The tiny country of Ecuador, tucked away on the northwest coast of South America, became a refuge for Jews trying to escape Europe. Ernesto Fuchs, the Honourary Consul in Prague before the war gave visas to Czech Jews desperate to leave. The Consul in Bremen, José Ignacio Burbano and the Vice-Consul in Trieste, José Morpurgho, both issued Ecuadorean visas. In all up to 5,000 Jews made their way to Quito where they recreated their lives and brought European culture and patisserie to the Ecuadorean palate. During the war, the Ecuadorean Honourary Consul in Stockholm, Manuel Antonio Muňoz Borrero, gave out blank Ecuadorean passports to stateless Jews imprisoned in transit and concentration camps in occupied Europe.

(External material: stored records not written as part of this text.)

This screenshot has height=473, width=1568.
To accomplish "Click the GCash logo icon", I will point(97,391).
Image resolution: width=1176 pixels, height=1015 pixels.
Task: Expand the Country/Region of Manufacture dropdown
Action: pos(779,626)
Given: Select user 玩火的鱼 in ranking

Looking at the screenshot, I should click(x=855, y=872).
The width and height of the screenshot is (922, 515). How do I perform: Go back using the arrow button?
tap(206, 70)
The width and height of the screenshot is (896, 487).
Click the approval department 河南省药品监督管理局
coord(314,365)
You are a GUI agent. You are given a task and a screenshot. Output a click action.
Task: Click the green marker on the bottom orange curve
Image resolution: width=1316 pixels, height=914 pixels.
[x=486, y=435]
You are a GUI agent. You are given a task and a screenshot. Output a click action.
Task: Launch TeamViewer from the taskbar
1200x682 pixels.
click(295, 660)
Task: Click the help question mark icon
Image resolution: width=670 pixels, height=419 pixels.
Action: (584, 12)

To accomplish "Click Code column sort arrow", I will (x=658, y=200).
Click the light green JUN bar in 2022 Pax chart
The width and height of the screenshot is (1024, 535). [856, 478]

These passports kept them from being deported to their deaths. The passports were smuggled in, personal information added, and lives were saved.

Before the German invasion of the Soviet-occupied borderlands in 1941, diplomats in Lithuania issued visas to help Jews escape east across Russia and through Japan. L.P.J. de Decker, the Dutch Ambassador in Riga, Latvia, authorized the Honourary Dutch Consul in Kovno, now the Lithuanian city of Kaunas, Jan Zwartendijk to issue an official stamp to the effect that no visa was required for Curaçao, a Dutch colony in the Caribbean. Both knew that entry was dependent on the discretion of the Governor of Curaçao to allow Jews in, and he had no intention of doing so. But with that stamp, the Japanese Consul Chiune Sugihara in Kovno could write transit visas through Japan so Jews could escape. No Jews in fact went to Curaçao. The Polish Ambassador in Tokyo, Tadeusz Romer, managed to help many get visas for North and South American countries. Sir Thomas Preston, the British representative in Kovno issued 1,200 Palestine certificates for Jews to escape to British Mandate Palestine.

Per Anger was in the Swedish Legation in Budapest when it was occupied by Germany in 1944. He worked closely with Raoul Wallenberg who had come to Budapest to keep the Jews there safe from the deportations that had taken their fellow Hungarian Jews in most cases to their deaths. In his memoir of that time, Anger writes about how the Jews who had received Swedish passports joked how they didn’t “look” Swedish. Consular staff from Spain, Portugal, Switzerland, Sweden and the Vatican along with Churchmen and individuals combined efforts to save Jews, first from deportation and then from the antisemitic Arrow Cross thugs who captured and murdered many. An “International Ghetto” was set up which contrasted the ghettos the Germans had established for imprisonment and death. The Budapest International Ghetto was made up of safe houses where Jews would be unmolested, and was overseen and protected by the diplomats. It was a community diplomatic endeavour which saved the last Hungarian Jewish community from extinction.

Each country has a process for immigration and would-be immigrants must respect and submit to that process. But a sense of humanity must also be part of the equation. The longer people – and children – are forced to live in traumatic situations, the longer it will take them to regain their equilibrium, and the trauma continues, generation to generation. These diplomats have been in most cases honoured, now 80 years after their life-saving efforts. We recognise they did the right thing. Have we learned nothing?

I am grateful to Alberto Dorfzaun and Eva Zelig for the information on Ecuador, and to Arlette Stuip for information on Jan Zwartendijk, L.P.J. de Decker, and Tadeusz Romer.